Plus on est de fous, plus on Furi. Plus de monde, ça demande aussi une meilleure organisation. « Quinze personnes en permanence, ça me fait beaucoup de management par Skype, poursuit Thoa, et de plus en plus de petits malentendus. Quand le jeu est hyper clair comme Furi, ça va encore, tout le monde a une idée du travail à faire, mais c'est pas toujours le cas quand on part d'un concept qui n'existe pas. Dans ce cas, il faut s'accrocher, car en face on a juste des avatars Skype, on ne peut pas prendre une bière et discuter pendant deux heures. Donc on sort les rames et on explique. » En dehors de ces petits aléas, Emeric Thoa garde surtout de très bons souvenirs du jeu, qui correspond exactement à ce que le studio avait proposé dans sa première démo, et est très fier de son équipe et de sa collaboration avec Takashi Okazaki.

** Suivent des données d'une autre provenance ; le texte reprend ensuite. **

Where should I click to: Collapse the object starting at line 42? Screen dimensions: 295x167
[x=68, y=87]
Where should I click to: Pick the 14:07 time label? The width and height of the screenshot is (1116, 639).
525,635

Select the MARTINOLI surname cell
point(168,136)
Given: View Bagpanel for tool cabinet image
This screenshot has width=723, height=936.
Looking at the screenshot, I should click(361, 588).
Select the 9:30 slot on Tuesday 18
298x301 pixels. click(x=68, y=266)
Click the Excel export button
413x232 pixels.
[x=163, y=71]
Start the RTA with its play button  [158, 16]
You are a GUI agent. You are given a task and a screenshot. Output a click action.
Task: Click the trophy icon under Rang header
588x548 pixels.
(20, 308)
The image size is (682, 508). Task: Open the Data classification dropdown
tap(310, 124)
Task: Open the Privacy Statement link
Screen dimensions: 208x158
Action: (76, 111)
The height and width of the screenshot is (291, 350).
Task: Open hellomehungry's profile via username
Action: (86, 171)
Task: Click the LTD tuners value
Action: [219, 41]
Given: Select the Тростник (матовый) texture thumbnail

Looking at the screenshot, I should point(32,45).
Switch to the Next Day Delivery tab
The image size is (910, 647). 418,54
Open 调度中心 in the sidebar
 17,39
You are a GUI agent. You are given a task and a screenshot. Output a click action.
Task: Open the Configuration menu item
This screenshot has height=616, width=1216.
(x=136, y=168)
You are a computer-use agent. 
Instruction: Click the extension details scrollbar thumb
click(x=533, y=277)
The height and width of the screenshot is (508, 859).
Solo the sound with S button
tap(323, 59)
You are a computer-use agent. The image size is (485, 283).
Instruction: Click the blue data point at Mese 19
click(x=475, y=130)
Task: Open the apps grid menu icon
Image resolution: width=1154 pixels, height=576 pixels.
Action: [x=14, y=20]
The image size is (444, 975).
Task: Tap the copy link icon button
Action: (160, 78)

Du vin et des jeux. « On avait fait une liste de gens avec qui on voulait travailler, raconte-t-il, tous de très bons character designers japonais, la plupart nous ont répondu non, mais Takashi était intéressé. Après quelques échanges, quand on s'est entendu sur la façon de bosser ensemble, on l'a fait venir en France avec sa femme. Ils sont restés chez moi, on a bouffé du fromage et bossé la journée, le soir on se baladait, on a fait du tourisme, c'était super sympa. J'ai adoré lui faire de la raclette et lui verser du vin rouge tous les soirs. À la fin, ça fait un an et demi de collaboration très chouette. Je suis retourné le voir deux fois au Japon, une fois pour le boulot et une fois en vacances... c'était une super expérience, et je le referais bien, mais je ne veux pas que ce soit quelque chose de régulier dans nos jeux. Il ne faut pas que ce soit à chaque fois une star du character design et une star de la musique, je veux que ça corresponde au jeu. » Le prochain titre (prévu aussi pour PC et consoles) sera lui très différent, moins hardcore, plus accessible, même si The Game Bakers le promet toujours un peu japonisant et bizarre. Et pas pour tout de suite.